Periodic Reporting for period 4 - VOLSIGNAL (Volume regulation and extracellular signalling by anion channels)
Reporting period: 2022-04-01 to 2023-09-30
In another major breakthrough, we identified, using a sophisticated genome-wide siRNA screen, the protein constituting the acid-activated anion channel ASOR (4), closing another gap in our knowledge of anion channels. ASOR is a multimer of TMEM206 proteins. We already identified pore residues and showed that it plays a role in acid-induced cell death (4). In collaboration with Steve Long, we obtained for the first time the structure of the open channel, which involves a highly unusual metamorphosis of the transmembrane domains, and clarified the activation by extracellular/luminal protons (9). Further, we identified a crucial cell biological role of ASOR: It provides the Cl- conductance that is needed in parallel to a TPC channel-mediated Na+ conductance for the shrinkage of macropinosomes (7). This shrinkage is crucial for downstream trafficking steps. As a consequence, RAS-mutant tumor cells grew better when TMEM206 was disrupted because they could use albumin, that is taken up by macropinocytosis, more efficiently (7).

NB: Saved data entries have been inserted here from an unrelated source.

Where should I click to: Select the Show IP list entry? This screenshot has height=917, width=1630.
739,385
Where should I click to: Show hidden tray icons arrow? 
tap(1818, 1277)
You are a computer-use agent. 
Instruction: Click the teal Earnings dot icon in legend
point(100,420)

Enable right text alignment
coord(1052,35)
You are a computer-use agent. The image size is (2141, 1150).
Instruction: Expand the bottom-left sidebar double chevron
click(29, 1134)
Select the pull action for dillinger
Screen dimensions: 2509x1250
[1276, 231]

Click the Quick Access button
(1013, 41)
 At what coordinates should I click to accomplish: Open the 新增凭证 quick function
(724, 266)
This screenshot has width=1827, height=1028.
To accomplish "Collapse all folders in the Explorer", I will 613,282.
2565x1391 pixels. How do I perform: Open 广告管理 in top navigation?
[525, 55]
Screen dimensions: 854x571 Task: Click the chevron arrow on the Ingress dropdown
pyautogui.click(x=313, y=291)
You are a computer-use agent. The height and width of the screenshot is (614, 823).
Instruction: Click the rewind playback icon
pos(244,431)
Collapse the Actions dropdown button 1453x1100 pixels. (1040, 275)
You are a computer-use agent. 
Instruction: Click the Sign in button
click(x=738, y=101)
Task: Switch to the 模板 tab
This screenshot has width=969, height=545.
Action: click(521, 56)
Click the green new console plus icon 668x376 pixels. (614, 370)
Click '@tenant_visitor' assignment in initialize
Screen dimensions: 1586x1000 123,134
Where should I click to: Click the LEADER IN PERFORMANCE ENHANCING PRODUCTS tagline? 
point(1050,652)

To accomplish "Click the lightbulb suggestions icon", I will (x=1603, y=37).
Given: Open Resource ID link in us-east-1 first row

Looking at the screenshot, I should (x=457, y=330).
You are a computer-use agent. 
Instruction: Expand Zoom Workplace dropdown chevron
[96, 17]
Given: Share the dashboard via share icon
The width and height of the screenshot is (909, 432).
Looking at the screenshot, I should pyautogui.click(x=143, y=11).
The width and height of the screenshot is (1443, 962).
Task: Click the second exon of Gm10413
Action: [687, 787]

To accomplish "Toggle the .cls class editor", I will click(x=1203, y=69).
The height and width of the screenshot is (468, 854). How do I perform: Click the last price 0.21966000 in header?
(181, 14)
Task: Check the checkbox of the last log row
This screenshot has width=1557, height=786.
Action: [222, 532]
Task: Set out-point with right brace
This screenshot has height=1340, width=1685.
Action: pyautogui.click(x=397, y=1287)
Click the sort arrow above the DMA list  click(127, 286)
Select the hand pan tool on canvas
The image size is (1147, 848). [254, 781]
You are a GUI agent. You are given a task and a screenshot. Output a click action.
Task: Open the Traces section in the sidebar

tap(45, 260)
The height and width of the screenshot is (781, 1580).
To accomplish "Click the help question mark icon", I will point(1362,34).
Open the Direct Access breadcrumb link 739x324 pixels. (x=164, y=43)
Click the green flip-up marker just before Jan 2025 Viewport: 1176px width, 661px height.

The discovery of TMEM206 as constituting the ASOR channel, which has been known physiologically for about 10 years, but whose molecular identity has remained obscure, is a major breakthrough that now opens the door to analyze its structure-function relationship and, more importantly, its role in physiology and pathology. Indeed, in the few years after its discovery we already identified in cryo-EM studies the novel mechanism by which acidification causes a dramatic change in transmembrane toplogy that leads to channel opening. We also identified a crucial role in macropinocytosis that may be relevant for cancer. Using our mouse model, we pursue studies on the role of ASOR in endocytic processes at the organismal level in various tissues.